The alternative? Probable death in a stinking camp.
And so the decision was made: her sister would become a soldier’s mistress. The little girl watched as her sister carefully dressed in the last of their finery: Silk lingerie, a strapless gown, expensive cosmetics.
A knock sent her father scurrying to open the door; he stood, stone-faced, while they entered. But her sister welcomed the soldiers and uncapped a red, red lipstick. Stroke by slow, scarlet stroke she painted her lips, watching the soldiers’ react, and then smiled.
A guard took her sister’s arm and the little girl cried out. Her mother struck her, hard, with the hairbrush. “Quiet,” she hissed.
At that, her sister whirled, knelt and hugged. “Be careful,” she whispered, pressing the lipstick into the little girl’s palm, “Don’t forget me,” and then she was gone.
Nine years later, during interviews week in her last year of law school, she told me she came upon the lipstick in a box of old photos. She’d never seen her sister since that night and rarely talked with her; her sister apparently had little interest in connecting with the family that sold her into a new life. Now, without really thinking about it, the lawyer slipped the lipstick into her briefcase along with her resume.
She had done well in a prestigious law school, earned a spot in the top 5 percent of her graduating class. She was told she was an attractive morsel for recruiters, a double minority, a protected class, a token with a brain. The recruiters lined up for her like hungry wolves, like greedy pigs, like…soldiers at a border crossing.
Suddenly it was all too much–too much uncertainty, too much pressure, too much change–and the memories flooded back. She nearly fled but, slipping her hand into her briefcase, she touched the lipstick. She remembered her sister’s composure as she plunged into a different and terrifying life.
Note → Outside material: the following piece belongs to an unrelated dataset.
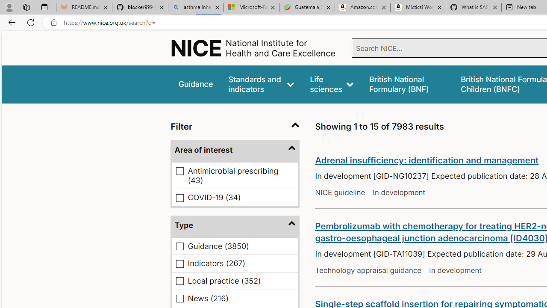 This screenshot has height=308, width=547. What do you see at coordinates (179, 171) in the screenshot?
I see `'Antimicrobial prescribing (43)'` at bounding box center [179, 171].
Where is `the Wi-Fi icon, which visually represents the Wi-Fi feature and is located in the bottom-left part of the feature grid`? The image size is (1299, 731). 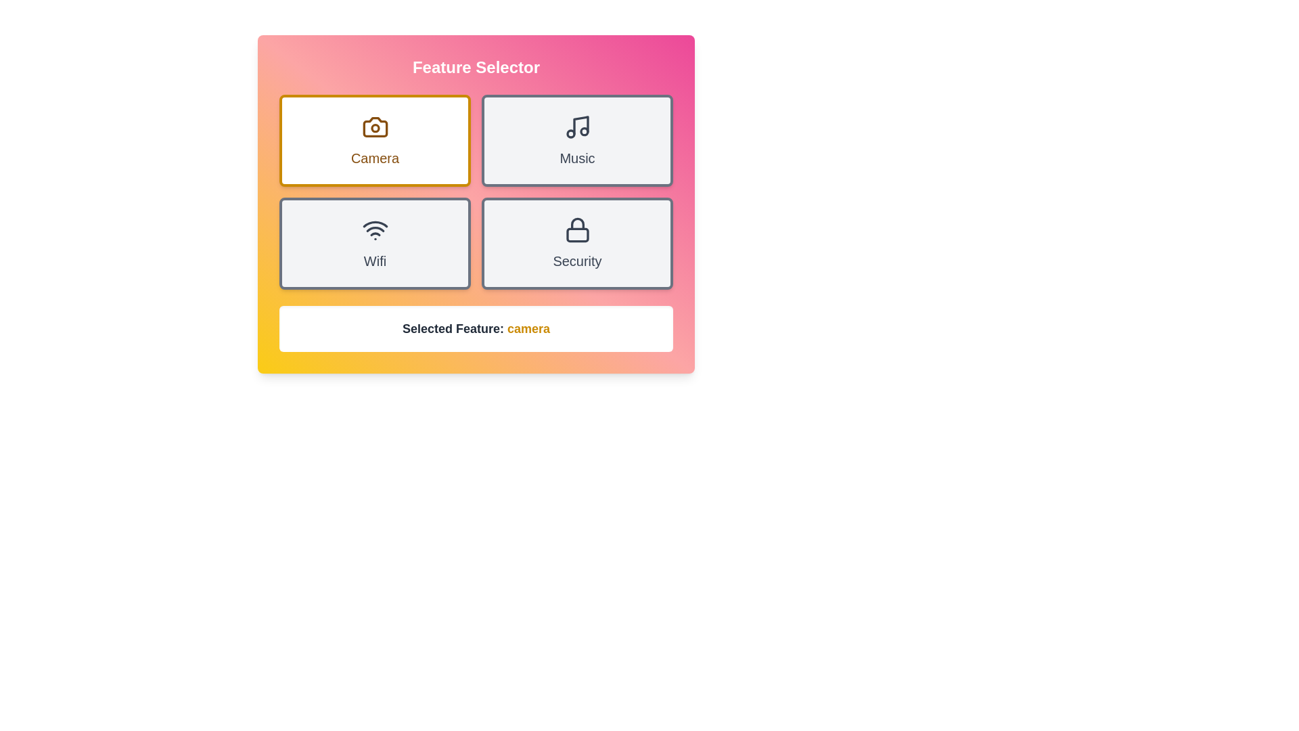 the Wi-Fi icon, which visually represents the Wi-Fi feature and is located in the bottom-left part of the feature grid is located at coordinates (375, 229).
Shaking, she opened the golden tube. Slowly, carefully she drew the old, dried cylinder across her lips. She gently stroked, making no marks except in her mind, but her trembling eased.
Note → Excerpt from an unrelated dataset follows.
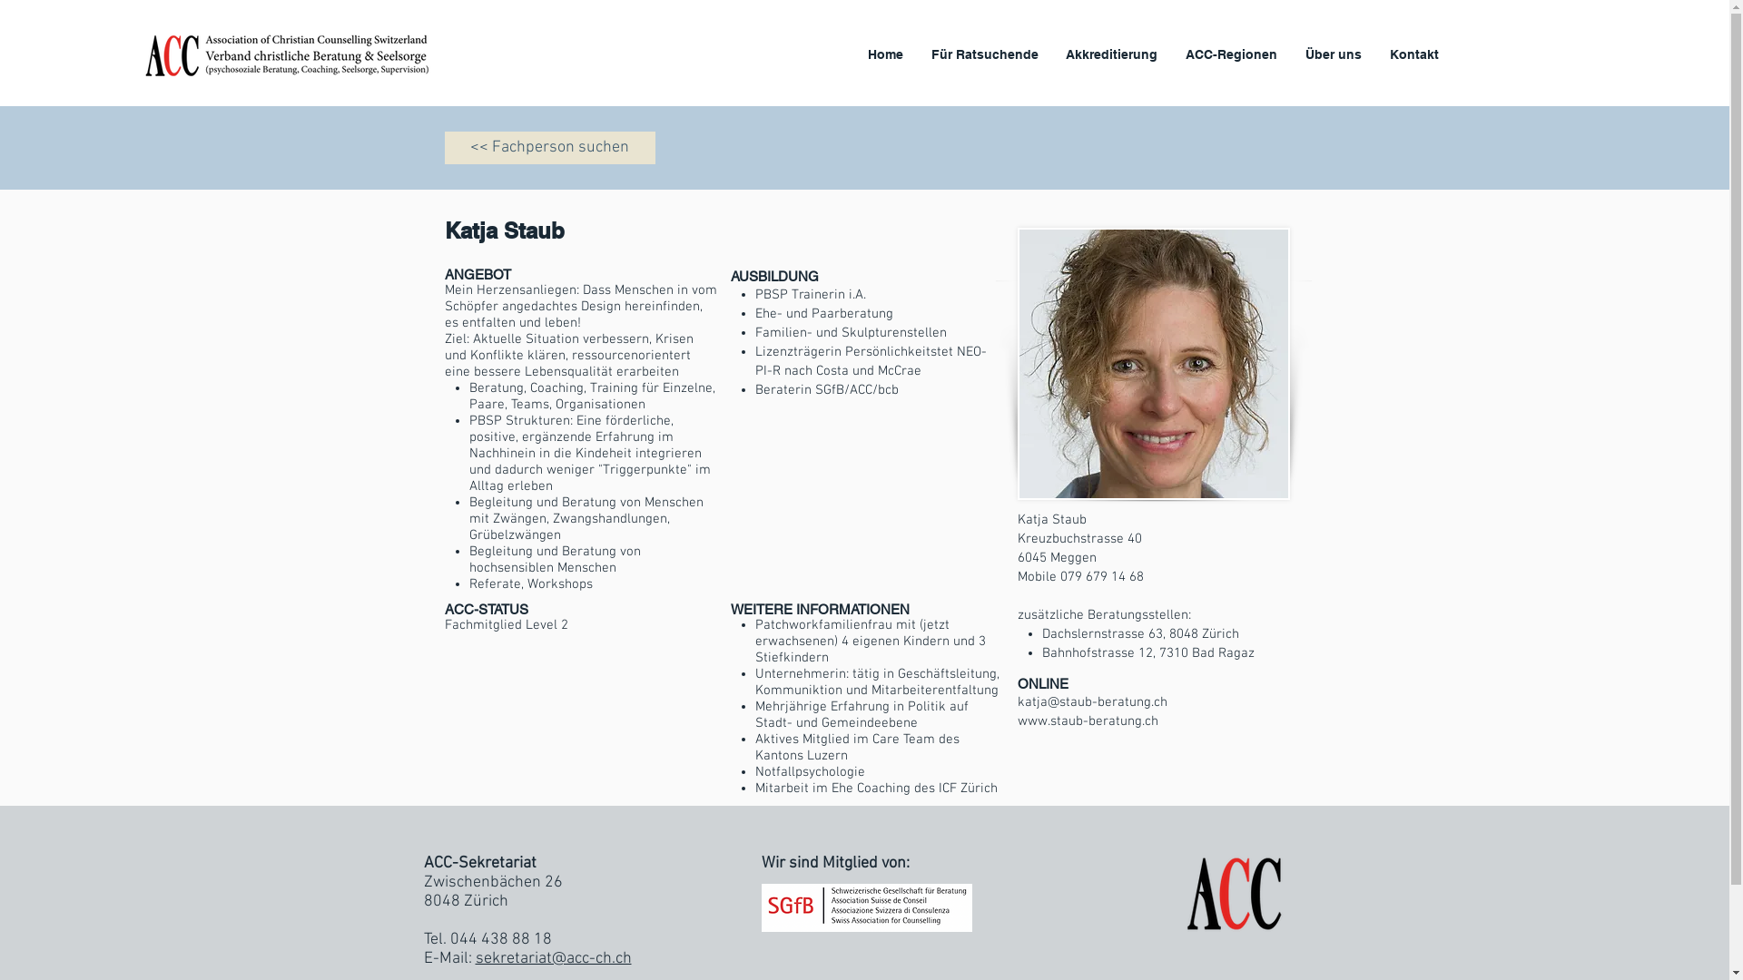  Describe the element at coordinates (1087, 720) in the screenshot. I see `'www.staub-beratung.ch'` at that location.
She stood, and opened the door to the interview room. “Gentlemen,” she smiled.
The woman who told me this story first mentioned it when we were in high school together, and eventually fleshed it out at a brief reunion after a year with her new law firm. The last I heard, she’s an extremely successful lawyer, partner in a flourishing practice, and she still carries her sister’s lipstick as a good luck piece.